Bangsa Sunda juga punya kisah heroik yang
terekam dalam beberapa naskah kuno. Kisah perang Bubat adalah salah satu kisah
heroik yang dimiliki bangsa Sunda. Meski, mungkin, kisah ini tidak sepopuler
perang Troy di Barat sana, namun heroisme dramatiknya barangkali masih bisa
disandingkan. Terkisahkan pada masa itu kerjaan Sunda dipimpin oleh seorang
raja bernama Linggabuana. Dari permaisurinya, Dewi Laralingsing, beliau
mempunyai dua anak. Yang cikal, seorang perempuan bernama Citraresmi. Yang bungsu,
seorang laki-laki bernama Niskala Wastu Kancana. Saat sang cikal berusia
sekitar 14 tahun, ia dihendak dipinang oleh raja Majapahit, Hayam Wuruk. Pernikahan
direncanakan diadakan di Trowulan, Majapahit. Berangkatlah rombongan kerajaan
Sunda tanpa si bungsu yang saat itu baru 9 tahun dan Bunisora Soradipati, sang
paman yang ditugaskan menjalankan roda pemerintahan selama raja pergi. Sebelum
menuju lokasi hajat, rombongan calon pengantin perempuan berkemah di tegalan
Bubat, dekat Trowulan. Kabar Prabu Hayam Wuruk akan menyambut ternyata tak
benar. Yang ada, Gajah Mada datang dengan bala tentara ribuan. Sang Mahapatih
ternyata memanfaatkan kedatangan rombongan kerajaan Sunda ini sebagai momen
penaklukan kerajaan Sunda. Ini konsekuensi dari sumpah Amukti Palapa yang ia
buat. Putri Citraresmi diposisikannya sebagai upeti tanda takluk pada
Majapahit. Linggabuana yang mungkin dipikirnya akan menerima saja ternyata
berontak melawan. Seluruh rombongan kerajaan, termasuk para perempuan,
bertempur mati-matian. Pasukan Sunda kalah jumlah dan persenjataan, akhirnya
semua gugur kecuali satu orang saja. Putri Cintraresmi sendiri memilih bunuh
diri menggunakan tusuk konde pemberian pamannya, Bunisora.
Demikian kisah singkatnya menurut salah
satu versi. Banyak sekali versi yang beredar dan masing-masing punya
pengimannya. Bahkan ada pula yang mengatakan kisah perang Bubat adalah rekayasa
penjajah Belanda sebagai bagian dari politik devide et impera yang mereka jalankan.
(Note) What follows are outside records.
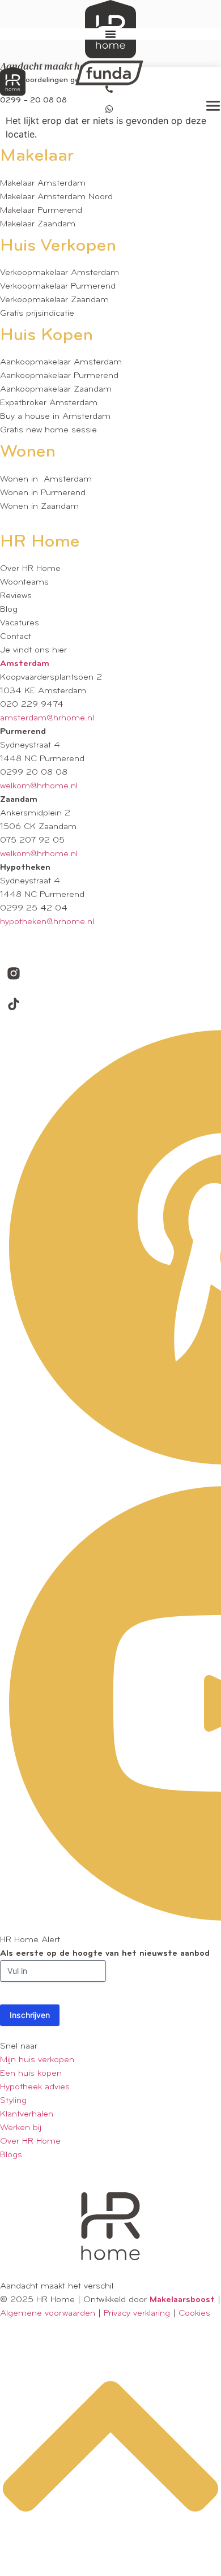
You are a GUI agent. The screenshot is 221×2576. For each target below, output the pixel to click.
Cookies (194, 2313)
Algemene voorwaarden (47, 2313)
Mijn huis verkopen (37, 2059)
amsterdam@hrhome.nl (47, 718)
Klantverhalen (26, 2114)
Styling (13, 2100)
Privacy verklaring (137, 2313)
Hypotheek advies (35, 2087)
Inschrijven (30, 2015)
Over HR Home (30, 2141)
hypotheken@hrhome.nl (47, 921)
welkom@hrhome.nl (39, 786)
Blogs (11, 2154)
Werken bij (20, 2127)
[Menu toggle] (110, 34)
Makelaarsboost (182, 2299)
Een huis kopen (31, 2073)
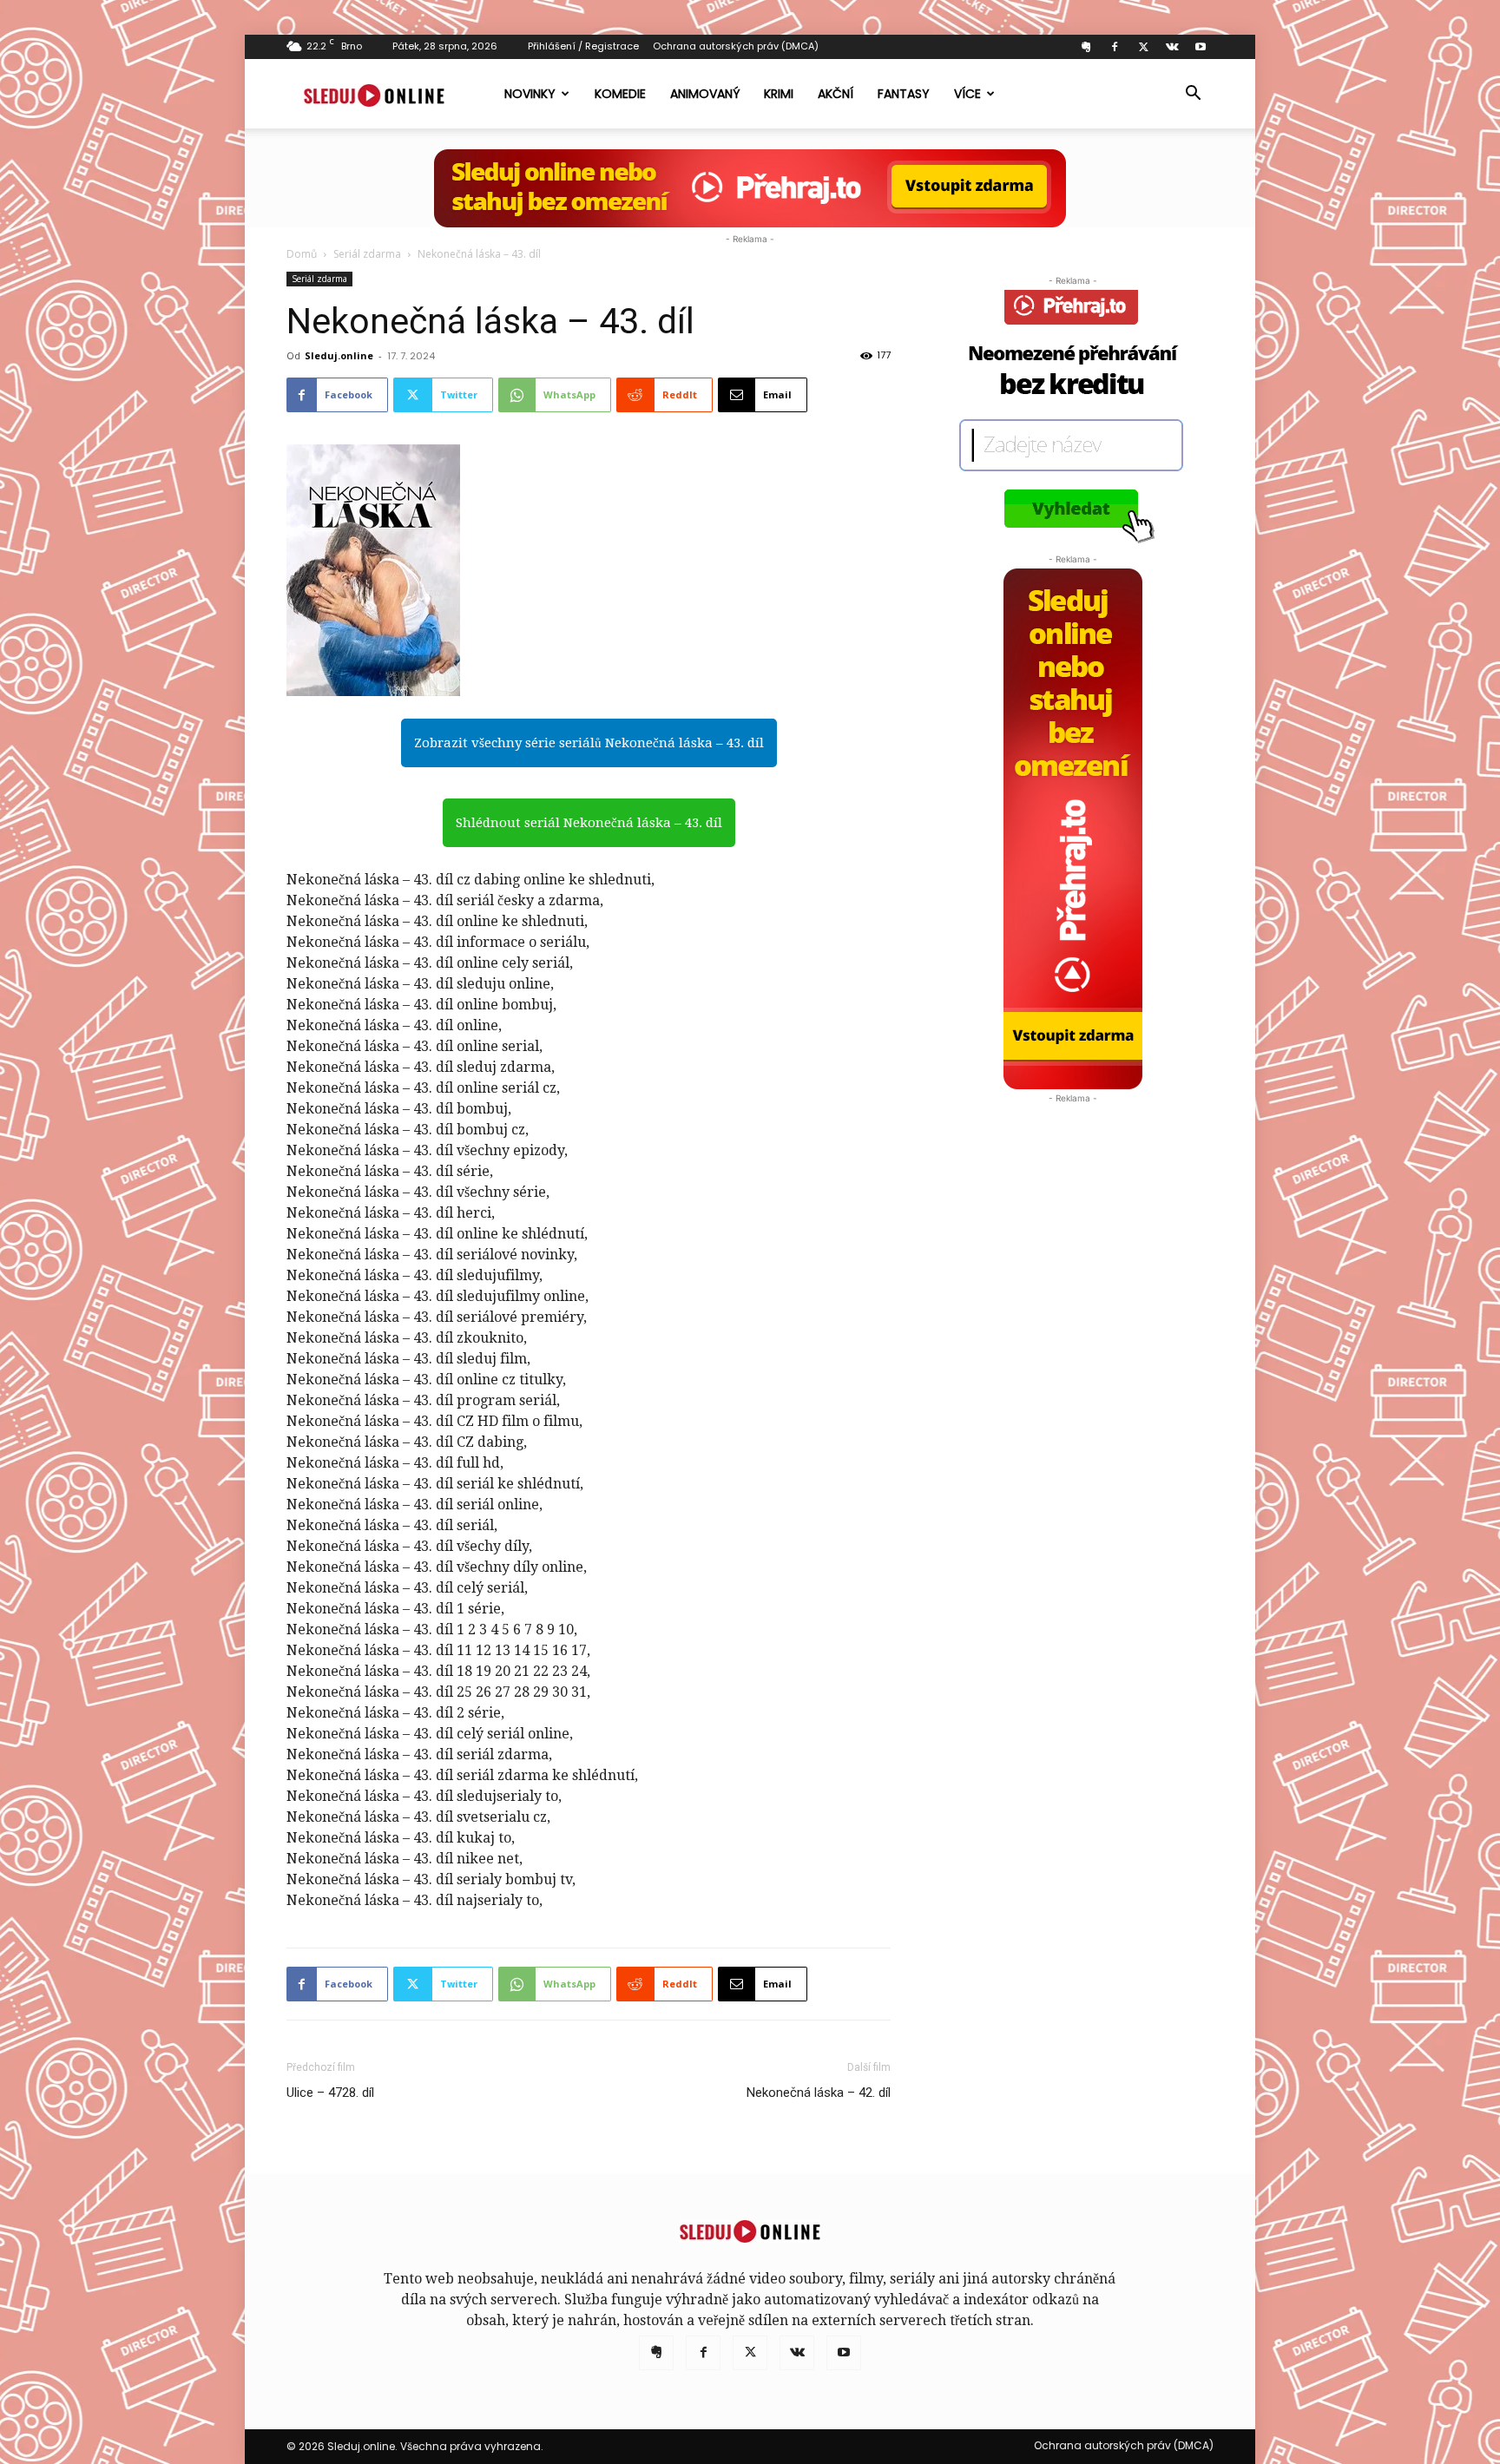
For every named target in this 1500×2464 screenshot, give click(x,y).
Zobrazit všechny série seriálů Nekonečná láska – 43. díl (589, 743)
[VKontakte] (1172, 47)
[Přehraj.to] (750, 188)
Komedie (620, 93)
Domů (301, 253)
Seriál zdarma (367, 253)
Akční (835, 93)
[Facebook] (1115, 47)
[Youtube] (1201, 47)
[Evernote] (1086, 47)
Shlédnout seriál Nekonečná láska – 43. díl (589, 823)
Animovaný (705, 93)
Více (967, 93)
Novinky (530, 93)
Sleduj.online (339, 355)
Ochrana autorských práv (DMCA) (736, 46)
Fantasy (904, 93)
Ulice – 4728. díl (330, 2092)
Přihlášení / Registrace (583, 46)
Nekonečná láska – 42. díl (819, 2092)
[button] (1193, 94)
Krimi (778, 93)
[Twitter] (1143, 47)
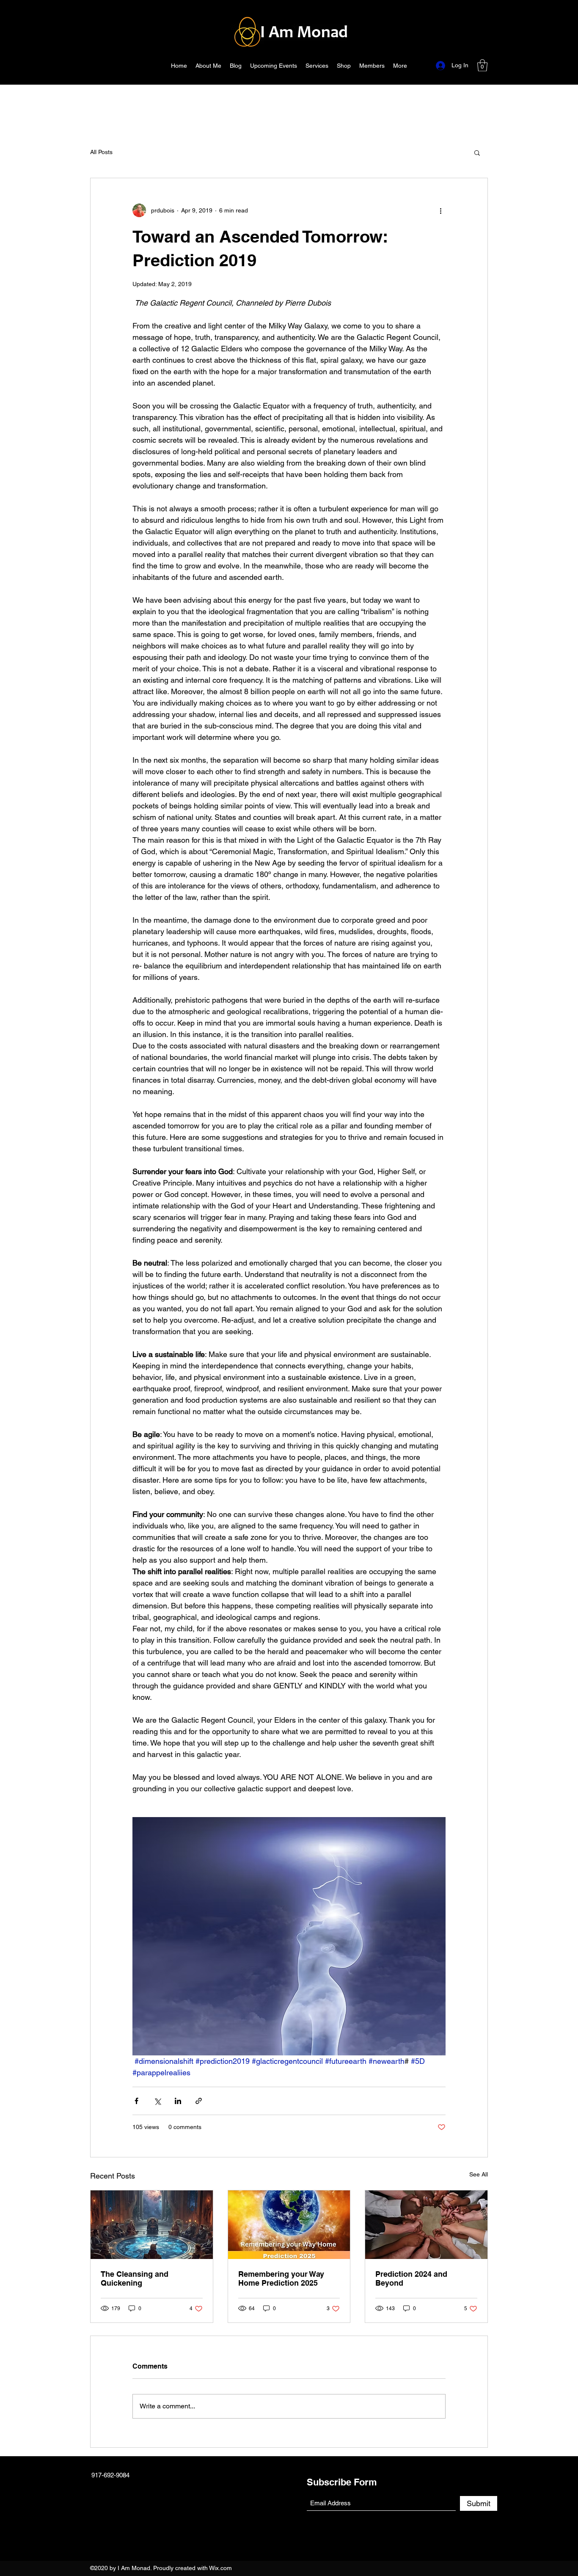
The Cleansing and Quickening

Terlepas dari semua
kontroversi itu, kisah Bubat dengan judul Sida Mokta Ning Bubat yang teks
dramatiknya dikerjakan sastrawan Sunda Hadi Aks ini sejak 1998 dipentaskan dua
tahun sekali dalam bentuk pertunjukan teater di Astana Gede, Kawali, pada acara
Nyiar Lumar. Pembahasan ihwal Nyiar Lumar dan Astana Gede saya kira sudah
bertebaran internet, buku-buku, atau tulisan di koran-koran cetak, jadi tidak
perlu dibahas lagi di sini. Pada Nyiar Lumar 2018, ada sesuatu yang lain dari
biasanya. Tentang pertunjukan dan konten acara yang digelar tentu saja berbeda
tiap tahunnya. Kecuali itu, pada 2018 ini ada pula rombongan dari Bali, Tengger
(Bromo), dan Mojokerto yang baru kali pertama ini turut berpartisipasi. Kedatangan
mereka bukan sekedar untuk pentas atau mengapresiasi acara. Mereka datang
sebagai representasi kerajaan Majapahit dan bermaksud melakukan rekonsiliasi kerajaan
Majapahit dan kerajaan Sunda. Saya tidak tahu pasti apa dan bagaimana gagasan
rekonsiliasi ini berawal. Secara sederhana saya menyimplkan : mungkin pihak
Majapahit hendak mengajak bangsa Sunda untuk berdamai dengan masa lalu yang
melibatkan dua kerajaan besar ini. Berdamai dengan kisah berdarah di tegalan
Bubat. Berdamai dengan pahitnya kenyataan. Berdamai dengan diri sendiri.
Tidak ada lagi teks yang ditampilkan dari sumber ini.